Best Ever Caramel Corn image

The best ever caramel corn recipe with PERFECT crispy outside, chewy center, and sweet 'n salty flavor.

Provided by Tiffany

Categories     Dessert

Time 1h5m

Number Of Ingredients 7

4 bags popcorn (popped (un-popped kernels discarded), butter, plain, or kettle corn all work)
1 cup unsalted butter
2 cups brown sugar
½ cup light corn syrup
1 teaspoon vanilla
1 teaspoon baking soda
1 teaspoon sea salt (or to taste, (you can also leave out the sea salt and use salted butter instead))

Steps:

  • Preheat oven to 250 degrees.

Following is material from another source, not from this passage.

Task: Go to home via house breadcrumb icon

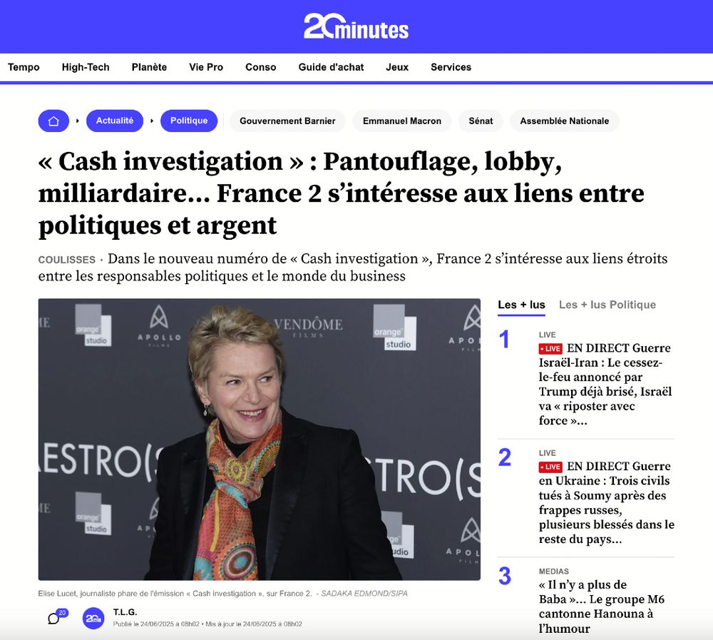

Fill two large bowls with the popcorn and set out two large baking sheets.
  • In a large sauce pan on the stove, combine butter, sugar, and corn syrup over medium heat. Stir constantly and bring to a rapid boil. Continue to stir for 3-4 minutes, remove from heat and stir in vanilla then immediately stir in baking soda (be careful, mixture will bubble up!). Pour caramel over popcorn and stir with a rubber spatula until well-coated.
  • Place baking sheets in the preheated oven and cook for 15-60 minutes, stirring every 15 minutes. ***For chewier popcorn, cook only 15-30 minutes. For crispier popcorn, cool closer to 45-60 minutes. My favorite is about 35-40 minutes for a crispy start and a chewy finish!
  • Allow to cool, then serve or store in airtight container up to 3 days.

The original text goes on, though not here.